Benjamin Cerfontaine
Specificities of floating offshore wind turbines for risk and safety evaluation of anchoring systems
Abstract
Floating offshore wind turbines (FOWT) will be necessary to harvest 70% of the EU and EEA technical offshore wind potential present in deep water, where traditional fixed offshore wind architecture is not cost-competitive. FOWT technologies are still in their infancy and represent only 0.2% of currently installed commercial capacity (193 MW). The design of mooring systems and anchors for FOWTs heavily relies on established oil and gas practice, which is sub-optimal as the requirements for design are very different.
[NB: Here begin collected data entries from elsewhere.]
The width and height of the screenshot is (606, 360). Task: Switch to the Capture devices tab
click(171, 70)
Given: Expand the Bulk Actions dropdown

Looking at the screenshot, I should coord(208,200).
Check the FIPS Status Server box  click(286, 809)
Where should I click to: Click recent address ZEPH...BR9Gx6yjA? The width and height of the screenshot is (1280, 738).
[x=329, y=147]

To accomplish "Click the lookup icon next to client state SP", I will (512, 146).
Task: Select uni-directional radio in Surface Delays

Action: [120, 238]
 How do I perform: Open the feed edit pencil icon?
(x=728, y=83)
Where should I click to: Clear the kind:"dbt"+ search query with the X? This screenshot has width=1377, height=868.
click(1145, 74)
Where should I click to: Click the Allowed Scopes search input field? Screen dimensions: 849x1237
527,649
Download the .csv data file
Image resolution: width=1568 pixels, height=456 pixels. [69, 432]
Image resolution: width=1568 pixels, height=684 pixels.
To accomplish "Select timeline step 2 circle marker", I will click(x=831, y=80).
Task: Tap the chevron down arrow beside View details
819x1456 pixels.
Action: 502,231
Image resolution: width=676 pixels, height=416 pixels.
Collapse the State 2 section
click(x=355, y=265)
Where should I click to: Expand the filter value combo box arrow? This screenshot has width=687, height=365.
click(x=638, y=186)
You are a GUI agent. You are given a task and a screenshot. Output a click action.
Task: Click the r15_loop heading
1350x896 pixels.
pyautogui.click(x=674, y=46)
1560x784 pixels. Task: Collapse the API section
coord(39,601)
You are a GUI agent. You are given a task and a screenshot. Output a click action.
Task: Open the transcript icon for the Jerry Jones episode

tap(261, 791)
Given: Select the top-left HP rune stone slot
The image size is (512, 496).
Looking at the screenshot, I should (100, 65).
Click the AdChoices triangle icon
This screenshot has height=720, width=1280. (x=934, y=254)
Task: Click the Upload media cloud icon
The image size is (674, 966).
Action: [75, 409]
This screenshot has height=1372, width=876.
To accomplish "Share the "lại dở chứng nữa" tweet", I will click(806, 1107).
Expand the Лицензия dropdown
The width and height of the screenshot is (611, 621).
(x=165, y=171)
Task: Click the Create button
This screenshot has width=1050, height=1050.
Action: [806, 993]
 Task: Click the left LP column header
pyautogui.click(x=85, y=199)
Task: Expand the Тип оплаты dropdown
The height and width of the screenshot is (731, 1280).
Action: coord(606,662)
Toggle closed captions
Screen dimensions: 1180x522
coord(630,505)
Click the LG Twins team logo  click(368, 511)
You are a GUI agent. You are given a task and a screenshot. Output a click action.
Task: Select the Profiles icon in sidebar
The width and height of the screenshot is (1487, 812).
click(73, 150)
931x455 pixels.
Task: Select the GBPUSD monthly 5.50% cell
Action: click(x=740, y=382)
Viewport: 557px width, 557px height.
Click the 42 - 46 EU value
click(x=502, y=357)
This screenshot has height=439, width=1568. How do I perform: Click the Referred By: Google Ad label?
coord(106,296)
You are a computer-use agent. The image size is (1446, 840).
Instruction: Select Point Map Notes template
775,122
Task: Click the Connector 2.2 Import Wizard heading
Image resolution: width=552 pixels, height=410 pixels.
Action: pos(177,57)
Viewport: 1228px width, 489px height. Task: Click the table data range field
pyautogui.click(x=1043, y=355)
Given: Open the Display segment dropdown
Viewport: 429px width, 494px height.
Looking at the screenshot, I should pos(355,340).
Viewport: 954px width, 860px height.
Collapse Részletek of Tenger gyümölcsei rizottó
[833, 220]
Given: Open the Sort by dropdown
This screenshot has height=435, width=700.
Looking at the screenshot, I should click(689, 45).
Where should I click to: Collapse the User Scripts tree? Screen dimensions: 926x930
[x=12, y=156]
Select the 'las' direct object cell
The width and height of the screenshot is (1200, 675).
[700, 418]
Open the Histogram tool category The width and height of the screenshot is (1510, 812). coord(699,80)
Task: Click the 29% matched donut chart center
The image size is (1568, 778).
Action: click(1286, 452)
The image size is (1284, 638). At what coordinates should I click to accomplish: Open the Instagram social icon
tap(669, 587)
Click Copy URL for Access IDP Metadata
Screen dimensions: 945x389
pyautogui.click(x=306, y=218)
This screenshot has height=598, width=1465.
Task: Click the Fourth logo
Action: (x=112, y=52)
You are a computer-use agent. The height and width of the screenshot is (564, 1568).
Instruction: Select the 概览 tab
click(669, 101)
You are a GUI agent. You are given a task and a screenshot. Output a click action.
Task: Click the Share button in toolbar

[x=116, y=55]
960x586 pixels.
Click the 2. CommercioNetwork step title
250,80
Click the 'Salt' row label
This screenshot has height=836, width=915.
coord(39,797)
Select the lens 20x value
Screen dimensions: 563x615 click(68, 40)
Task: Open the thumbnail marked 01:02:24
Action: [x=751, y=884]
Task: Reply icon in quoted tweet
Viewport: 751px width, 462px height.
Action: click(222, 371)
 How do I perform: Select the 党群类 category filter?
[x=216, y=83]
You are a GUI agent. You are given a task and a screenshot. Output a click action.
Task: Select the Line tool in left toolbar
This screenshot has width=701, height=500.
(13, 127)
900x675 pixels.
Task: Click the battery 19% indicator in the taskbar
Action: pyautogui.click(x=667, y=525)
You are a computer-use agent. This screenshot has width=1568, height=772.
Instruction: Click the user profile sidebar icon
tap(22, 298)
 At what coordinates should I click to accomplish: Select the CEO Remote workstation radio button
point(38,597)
A reassessment of anchor design methods and practices is necessary, with regards to the lower risk of FOWT failure and the need to commoditise FOWT technology to install tens of thousands of them within the next 25 years. This lecture will summarise how FOWT specificities affect their design and risk analysis, focussing on three key aspects: (i) new configurations, such as shared anchors for arrays of FOWT, introduce new anchor design challenges and a more complex risk evaluation, where a single anchor failure can cascade across the array; (ii) new ground uncertainties are related to the very large areas of wind farms, for which new approaches to ground investigation are needed. Uncertainties on ground conditions increase the risk of anchor failure, or the risk during installation (e.g., refusal due to shallow rocky seabed); (iii) new design philosophies, such as a whole-life approach, allowing for changes in geotechnical resistance due to whole life actions, as well as risk-informed design, in which the different risks and consequences influence the design basis.
Short Curriculum
Benjamin Cerfontaine is a lecturer at the University of Southampton. He obtained his PhD at the University of Liège in 2014, moving to the University of Dundee with an MSCA individual fellowship in 2017, before joining the University of Southampton in 2020. Benjamin’s work has focused on geotechnical solutions to support renewable energy developments, and particularly on foundations for offshore wind turbines. His rationale has always been to understand the physics and complex mechanisms that underpin the behaviour of geostructures. He has studied hydro-mechanical couplings during suction caisson cyclic loading, the installation of screw piles and the loading of anchors in rocks, all in the offshore environment context. His expertise ranges from constitutive and DEM modelling, to centrifuge modelling.